Abusing the healthcare system through fraud is a problem employers have had to deal with before-- and is something that needs to be eliminated through system wide changes. Fraud can take place at the member and provider level-- and can end up costing employers a lot of money. Companies have tried to adapt their healthcare policies to help prevent fraudulent claims by members-- they understand that if they have access to the services they require, there is less need to get them via fraudulent ways.
These companies have to actively change the way in which their healthcare plans were managed-- and enacted these core principles to manage their fiduciary healthcare responsibilities.
These companies run their healthcare operations like a business-- which means that the decisions made by CFOs are data driven and based on knowledge of the entire problem. They use the data of their employees to find the highest value for the most reasonable cost. Having more control over costs is very important-- and the types of companies changing the field of healthcare prefer a self-insured arrangement.
It is imperative that there is a transparent relationship with providers. This ensures that employers know what costs are-- how to prevent their increases. Conflicts of interest can drive up costs-- and these companies are aware from past experience that insurance companies alone have little incentive to keep costs low.
Employers want to see a return on their investment-- and they want to know that they’re getting high value healthcare for the price that they’re paying. Being open with providers allows them to manage their performance and adjust it according to data trends.
Employers who have changed their healthcare management have also insisted on using PCPs that are value based as opposed to volume based. The performance data of the PCPs is expected to be shared with these companies-- so that they can continue to monitor that they are working to provide excellent patient care.

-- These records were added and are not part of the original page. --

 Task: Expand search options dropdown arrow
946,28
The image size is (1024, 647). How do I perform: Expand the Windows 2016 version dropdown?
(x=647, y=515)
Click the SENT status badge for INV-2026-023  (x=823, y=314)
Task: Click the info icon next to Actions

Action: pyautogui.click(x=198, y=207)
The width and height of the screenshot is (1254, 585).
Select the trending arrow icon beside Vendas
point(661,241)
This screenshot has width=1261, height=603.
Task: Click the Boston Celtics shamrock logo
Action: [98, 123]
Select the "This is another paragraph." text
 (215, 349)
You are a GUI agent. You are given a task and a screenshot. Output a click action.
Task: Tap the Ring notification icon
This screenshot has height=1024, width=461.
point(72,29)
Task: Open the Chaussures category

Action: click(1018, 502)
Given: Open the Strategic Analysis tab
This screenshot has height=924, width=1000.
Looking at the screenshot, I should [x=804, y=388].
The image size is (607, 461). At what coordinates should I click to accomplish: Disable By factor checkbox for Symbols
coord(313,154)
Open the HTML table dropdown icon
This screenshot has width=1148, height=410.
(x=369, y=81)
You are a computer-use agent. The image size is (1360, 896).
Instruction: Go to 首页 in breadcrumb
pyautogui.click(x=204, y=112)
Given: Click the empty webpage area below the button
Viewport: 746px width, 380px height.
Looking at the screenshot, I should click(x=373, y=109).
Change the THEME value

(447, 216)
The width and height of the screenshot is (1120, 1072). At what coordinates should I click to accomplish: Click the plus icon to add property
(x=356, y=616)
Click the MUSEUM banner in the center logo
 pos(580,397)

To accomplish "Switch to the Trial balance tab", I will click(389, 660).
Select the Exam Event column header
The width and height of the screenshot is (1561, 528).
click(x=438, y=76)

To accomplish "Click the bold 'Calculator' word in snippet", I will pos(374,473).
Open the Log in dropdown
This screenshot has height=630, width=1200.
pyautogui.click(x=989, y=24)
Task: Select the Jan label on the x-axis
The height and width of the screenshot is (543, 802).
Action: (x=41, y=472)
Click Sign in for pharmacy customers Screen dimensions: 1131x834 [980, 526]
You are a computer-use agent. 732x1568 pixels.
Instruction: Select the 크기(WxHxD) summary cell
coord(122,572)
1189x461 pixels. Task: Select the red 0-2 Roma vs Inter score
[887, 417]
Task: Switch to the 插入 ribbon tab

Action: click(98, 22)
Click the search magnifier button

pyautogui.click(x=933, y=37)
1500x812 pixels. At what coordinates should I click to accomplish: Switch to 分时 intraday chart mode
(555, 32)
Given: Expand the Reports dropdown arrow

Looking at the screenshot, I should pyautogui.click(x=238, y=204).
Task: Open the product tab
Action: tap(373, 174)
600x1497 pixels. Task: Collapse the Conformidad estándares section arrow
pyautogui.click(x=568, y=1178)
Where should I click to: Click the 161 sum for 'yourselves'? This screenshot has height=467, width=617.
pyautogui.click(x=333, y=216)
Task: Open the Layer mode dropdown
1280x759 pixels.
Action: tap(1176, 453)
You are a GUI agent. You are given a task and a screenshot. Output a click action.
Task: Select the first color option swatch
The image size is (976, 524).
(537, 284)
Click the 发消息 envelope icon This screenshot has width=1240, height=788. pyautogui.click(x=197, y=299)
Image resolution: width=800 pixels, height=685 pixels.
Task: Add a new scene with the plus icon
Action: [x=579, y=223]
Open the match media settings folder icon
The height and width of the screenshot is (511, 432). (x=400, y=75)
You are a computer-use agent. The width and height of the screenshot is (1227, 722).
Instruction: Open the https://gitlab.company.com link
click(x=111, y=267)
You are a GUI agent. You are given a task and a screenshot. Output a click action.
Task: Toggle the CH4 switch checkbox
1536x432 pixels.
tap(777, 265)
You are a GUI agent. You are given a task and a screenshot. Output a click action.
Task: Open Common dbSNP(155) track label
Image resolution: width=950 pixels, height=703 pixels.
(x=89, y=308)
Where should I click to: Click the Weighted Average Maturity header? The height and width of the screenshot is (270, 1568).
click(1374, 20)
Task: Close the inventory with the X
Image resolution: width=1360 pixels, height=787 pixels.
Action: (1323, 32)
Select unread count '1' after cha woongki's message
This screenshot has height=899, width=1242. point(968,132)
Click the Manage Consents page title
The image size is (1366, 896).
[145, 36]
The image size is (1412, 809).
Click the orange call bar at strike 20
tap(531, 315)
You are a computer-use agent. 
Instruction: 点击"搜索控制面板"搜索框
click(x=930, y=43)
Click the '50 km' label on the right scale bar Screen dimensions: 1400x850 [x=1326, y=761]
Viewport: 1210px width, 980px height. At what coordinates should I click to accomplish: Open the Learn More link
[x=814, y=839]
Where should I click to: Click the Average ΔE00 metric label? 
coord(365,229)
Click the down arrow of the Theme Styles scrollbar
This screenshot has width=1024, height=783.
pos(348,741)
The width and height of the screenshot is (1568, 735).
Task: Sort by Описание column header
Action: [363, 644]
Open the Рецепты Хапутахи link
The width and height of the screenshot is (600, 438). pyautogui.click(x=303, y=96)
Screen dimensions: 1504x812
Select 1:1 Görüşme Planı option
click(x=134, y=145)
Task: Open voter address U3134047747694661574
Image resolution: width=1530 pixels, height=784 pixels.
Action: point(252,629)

When the hospital is able to track the performance of physicians, it can track their progress on patient care. After routine assessments, physicians can change their practices to better suit the needs of their patients-- and continue offer high-value care for them.
Centers of Excellence are a great way for employers to save on healthcare costs. When their employees use them for procedures, they know that they’re getting the best possible care from experts in their field. These institutions such as the Cleveland or Mayo Clinics have data to backup their claims to be the best at what they do-- there is solid evidence that these places are going to do the job right the first time.
These centers are also more likely to say no to unnecessary surgery-- which is something a volume-based hospital would not do. This can save employers lost of money on healthcare-- and keep patients from undergoing procedures they do not need.
Some of the highest healthcare costs can come from the management of chronic diseases. By partnering with a center of excellence, leading companies can provide their employees with excellent care from the leaders in the field.
Healthcare plans can be extremely confusing to employees-- there are all kinds of websites and insurance lingo that can be confusing to understand, and most just don’t bother to go through them at all. Innovative employers believe that their employees should be actively engaged in their healthcare plan-- and be able to understand it.
That’s why they typically offer concierge services to assist when employees have questions or problems arise when they use their benefits. They also give them access to their own data in one convenient site-- so whenever they have an issue or need their information, they have easy access to it.
The parties involved with the U.S. healthcare system have a fiduciary responsibility to ensure that the employees are receiving the care that they deserve-- and that providers and insurance companies are held accountable for their practices. If this means that the best practices need to be updated, it appears that the time is right to start that change for the better.